25 de ago 2020

Ainda acho incrível e me surpreendo com o hush de emoções que me vem na escrita.

Arrebatada pelo fluxo de ideias, as vezes não tenho tempo sequer de encontrar uma superfície adequada para depositá-las ou traduzi-las para algo entendível a terceiros.

É um prazer que só vem da escrita e por consequência, da leitura, sentir nas páginas de terceiros a mesma emoção que os tomou. Entendo autores que se descrevem mental ou fisicamente em seus personagens. Se dissolver em palavras, despejar sua essência em algo até que ambos estejam fundidos. Um ferimento fatal carregaria ambos.

É um romance com a obra, ainda que a mesma não seja rotulada assim. As vezes uma dança, outras uma luta de esgrima, que se toma de forma fluida ou com investidas e recuos.

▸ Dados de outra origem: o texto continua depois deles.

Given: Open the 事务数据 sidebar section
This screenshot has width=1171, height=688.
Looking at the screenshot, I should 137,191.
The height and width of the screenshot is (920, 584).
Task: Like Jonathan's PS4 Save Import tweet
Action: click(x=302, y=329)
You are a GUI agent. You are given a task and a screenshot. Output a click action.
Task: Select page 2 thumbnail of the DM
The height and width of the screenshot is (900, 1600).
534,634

Você pode ser destruído no processo, enquanto a plateia se mantém de fora, estática, torcendo ou atirando tomates verbais.

Houveram períodos em que a evitei, outros que a encarei aguardando uma resposta, que me tomasse de novo e encontrássemos um caminho que não havia sido determinado no começo e tamanho foi o desapontamento ao perceber que essa relação não poderia ser forçada apenas pela afeição.

Foi quando parti, anestesiada, em busca de outros desafios e julgando nunca ter feito diferença alguma. Até vê-la novamente.
Não me julgava romântica, considerava uma heresia dispensar tamanho sentimento a seres mundanos que desapontam, ainda que tenha feito inúmeras vezes. Não, a verdade é que sou casada com a arte, meu primeiro amor encontrei no papel, com desenho e tinta, e foi a escrita, que me recebeu com leveza e braços abertos, quando estive pronta para entender, que apenas divido o restante do tempo, com os humanos a minha volta, enquanto anseio voltar para seus braços.